It took six months for Apple to put the album on it’s platform after a public campaign by Arnold received a groundswell of support.
“After I launched the campaign, the album was released on Apple Music within 5 days. For younger artists who might not have had experience with public campaigns before, I’d absolutely encourage trying everything you can to solve the situation privately. But if your art is being suppressed, and you can’t find a good reason why, stick up for your art. And don’t be afraid to ask others to help. People power is alive and well!”
“The argument with the distributors about ‘A Commercial Break’, was they were saying the song would skew the audio detection because the track sounds like an advert. That wasn’t true. I read the Spotify and streaming guidelines and it states that ‘if there’s evidence that the work is artistic and not intended to mislead a listener, it will be permitted for streaming’. Having spoken to Apple since, I believe the distributors didn’t want to risk one of their artists to challenge the protocols.
The whole structure of that part of the industry is built on listeners being ‘okay’ with advertising as part of a listener’s experience. I know how to fend for myself, but an artist at 20 is unlikely to spend six months of their lives arguing with streaming services, like I have this year. They’re just going to accept it. And I think that would be a shame. Whether it’s streaming services or governments, accepting the way things ‘are’ is the thin end of a wedge”
How did you come up with the idea of ‘A Commercial Break’ originally?
“I’d written the script for the parody ad quite early on. It was just going to appear in the middle of the album to break up Side One and Side Two and explain the fictional headset that I named the ‘iHead’. Originally, I hadn’t thought to make it sound like an actual advert. It was more suggestive of an advert. More a spoken word piece.
I think it came up in a conversation between me and my partner Kate when she listened to the track and said, “Yes, but those commercials on streaming and podcasts don’t just appear, do they? They have somebody announcing “now we’ve got a word from our sponsors”. Something comes in to announce the ad.”
We walked into satire without realising.
+ + + +
■ **STATED PROBLEM**: Reproduce the interview about the track "A Commercial Break" word for word, from start to finish. The rows have nothing to do with this.

■ **DATA LINES**:
+ + + +
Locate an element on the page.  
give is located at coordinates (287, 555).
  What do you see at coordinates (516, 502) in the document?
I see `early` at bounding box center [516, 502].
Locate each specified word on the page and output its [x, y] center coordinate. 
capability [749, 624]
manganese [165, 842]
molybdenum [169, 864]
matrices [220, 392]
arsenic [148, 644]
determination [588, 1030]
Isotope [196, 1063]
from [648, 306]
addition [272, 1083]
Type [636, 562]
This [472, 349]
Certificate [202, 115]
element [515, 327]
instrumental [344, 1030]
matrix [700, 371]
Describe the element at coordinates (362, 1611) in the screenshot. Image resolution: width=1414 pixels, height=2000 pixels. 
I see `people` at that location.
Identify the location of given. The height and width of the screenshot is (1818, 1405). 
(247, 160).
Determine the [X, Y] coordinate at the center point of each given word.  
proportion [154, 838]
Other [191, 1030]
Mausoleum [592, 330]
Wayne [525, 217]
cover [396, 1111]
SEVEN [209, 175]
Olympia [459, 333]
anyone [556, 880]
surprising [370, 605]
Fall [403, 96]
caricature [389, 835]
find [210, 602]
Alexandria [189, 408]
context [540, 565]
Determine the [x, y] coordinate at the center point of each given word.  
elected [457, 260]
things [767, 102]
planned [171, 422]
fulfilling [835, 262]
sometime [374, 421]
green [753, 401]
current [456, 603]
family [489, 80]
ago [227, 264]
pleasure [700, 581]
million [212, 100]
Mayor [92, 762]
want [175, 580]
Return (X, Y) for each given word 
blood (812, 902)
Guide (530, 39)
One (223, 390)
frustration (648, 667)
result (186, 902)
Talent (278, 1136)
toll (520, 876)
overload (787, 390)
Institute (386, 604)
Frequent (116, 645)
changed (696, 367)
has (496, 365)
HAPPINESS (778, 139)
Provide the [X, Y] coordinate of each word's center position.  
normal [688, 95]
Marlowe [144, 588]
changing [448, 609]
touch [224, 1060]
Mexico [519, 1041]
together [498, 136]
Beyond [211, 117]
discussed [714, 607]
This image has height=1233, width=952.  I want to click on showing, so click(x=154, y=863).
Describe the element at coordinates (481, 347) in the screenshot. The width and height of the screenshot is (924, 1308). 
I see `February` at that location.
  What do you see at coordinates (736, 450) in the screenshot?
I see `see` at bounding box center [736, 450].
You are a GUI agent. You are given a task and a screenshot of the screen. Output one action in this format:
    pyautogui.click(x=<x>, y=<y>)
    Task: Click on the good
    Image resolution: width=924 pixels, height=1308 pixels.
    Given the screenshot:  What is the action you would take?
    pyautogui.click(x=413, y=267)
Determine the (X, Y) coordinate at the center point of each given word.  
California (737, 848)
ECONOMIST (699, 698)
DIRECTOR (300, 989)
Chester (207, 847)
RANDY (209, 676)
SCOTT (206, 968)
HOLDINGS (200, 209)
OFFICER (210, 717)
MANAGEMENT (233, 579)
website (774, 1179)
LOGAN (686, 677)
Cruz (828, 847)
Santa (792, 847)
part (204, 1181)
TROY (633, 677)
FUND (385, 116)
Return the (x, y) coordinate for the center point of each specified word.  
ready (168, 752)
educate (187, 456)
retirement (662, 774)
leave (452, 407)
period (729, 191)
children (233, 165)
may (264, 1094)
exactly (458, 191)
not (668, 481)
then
+ + + +
■ **WORKED ANSWER**:
It took six months for Apple to put the album on it’s platform after a public campaign by Arnold received a groundswell of support.
“After I launched the campaign, the album was released on Apple Music within 5 days. For younger artists who might not have had experience with public campaigns before, I’d absolutely encourage trying everything you can to solve the situation privately. But if your art is being suppressed, and you can’t find a good reason why, stick up for your art. And don’t be afraid to ask others to help. People power is alive and well!”
“The argument with the distributors about ‘A Commercial Break’, was they were saying the song would skew the audio detection because the track sounds like an advert. That wasn’t true. I read the Spotify and streaming guidelines and it states that ‘if there’s evidence that the work is artistic and not intended to mislead a listener, it will be permitted for streaming’. Having spoken to Apple since, I believe the distributors didn’t want to risk one of their artists to challenge the protocols.
The whole structure of that part of the industry is built on listeners being ‘okay’ with advertising as part of a listener’s experience. I know how to fend for myself, but an artist at 20 is unlikely to spend six months of their lives arguing with streaming services, like I have this year. They’re just going to accept it. And I think that would be a shame. Whether it’s streaming services or governments, accepting the way things ‘are’ is the thin end of a wedge”
How did you come up with the idea of ‘A Commercial Break’ originally?
“I’d written the script for the parody ad quite early on. It was just going to appear in the middle of the album to break up Side One and Side Two and explain the fictional headset that I named the ‘iHead’. Originally, I hadn’t thought to make it sound like an actual advert. It was more suggestive of an advert. More a spoken word piece.
I think it came up in a conversation between me and my partner Kate when she listened to the track and said, “Yes, but those commercials on streaming and podcasts don’t just appear, do they? They have somebody announcing “now we’ve got a word from our sponsors”. Something comes in to announce the ad.”
We walked into satire without realising.